From: <bugzilla-noreply_at_freebsd.org>
Date: Mon, 07 Nov 2022 22:01:27 UTC

            Bug ID: 267628
           Summary: growfs deadlocks if output is redirected to the
                    filesystem being grown
           Product: Base System
           Version: CURRENT
          Hardware: Any
                OS: Any
            Status: New
          Severity: Affects Only Me
          Priority: ---
         Component: bin
          Assignee: bugs@FreeBSD.org
          Reporter: cgull@glup.org

growfs deadlocks in disk wait on 'suspfs' if its stdout/stderr is redirected to
a file on the filesystem being grown.  This appears to be because it suspends
the filesystem with the UFSSUSPEND ioctl, and then writes disk block numbers as
a progress indicator as it writes new cylinder groups.

The reproduction is easy:

mdconfig -s 20m
gpart create -s gpt md0
gpart add -t freebsd-ufs -s 10m -i 1 md0
newfs md0p1
mount /dev/md0p1 /mnt
gpart resize -i 1 md0
growfs -y md0p1 > /mnt/growfs.log

Reproduced in 13.1p2 and a -CURRENT snapshot dated Nov 3 07:57 with identifier

Also, if the system is shutdown with a growfs in this state, disk syncing hangs
and the system never halts/reboots.  I'll open a separate bug for that.

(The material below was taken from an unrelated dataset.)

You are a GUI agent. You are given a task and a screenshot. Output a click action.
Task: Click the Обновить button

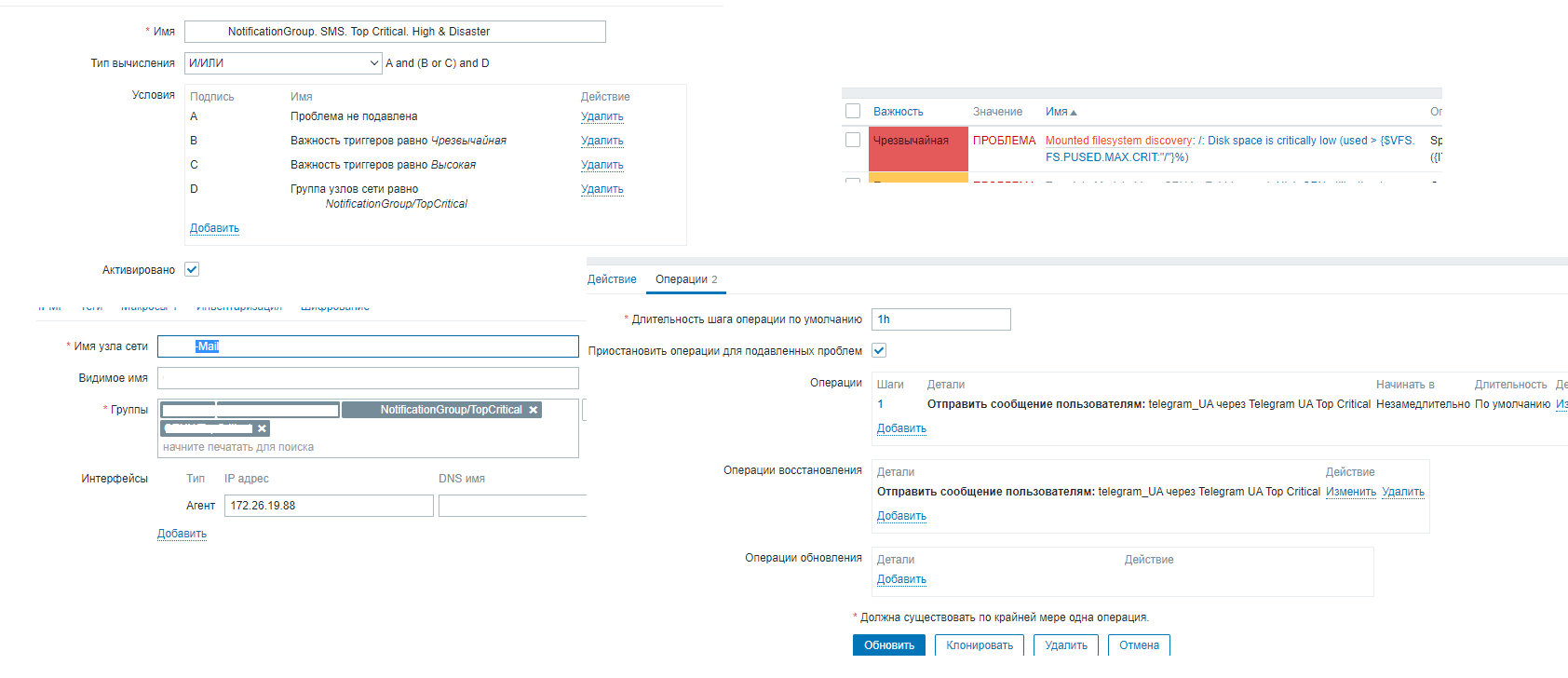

Ideas for fixes (some are not complete fixes):

* fstat() stdout/stderr and compare their fsids against the filesystem we're
growing.  If either is found to match, exit with an error message.  I think
that may be a complete solution for growfs (it can no longer uninterruptibly
deadlock).  'growfs | tee /growing-fs/growfs.log' will still hang if growfs
produces enough output, but growfs will be interruptible, and tee will make
progress after the ufssuspend state is exited.

* Write new cylinder groups first, before doing UFSSUSPEND and writing the
formerly-last cg and superblock.  This is not a complete fix for this
particular issue (if growfs reports errors it will still deadlock), but is 90%,
and has the added benefits of doing most of the I/O (and encountering most
possible errors) before making irreversible changes to the existing filesystem,
and also reducing the amount of time the filesystem is suspended.

* Don't report progress or errors while in ufssuspend state.

* On non-ttys, set stdio buffers so that progress indicators are not written
until completion.

I'll try and come up with patches for this.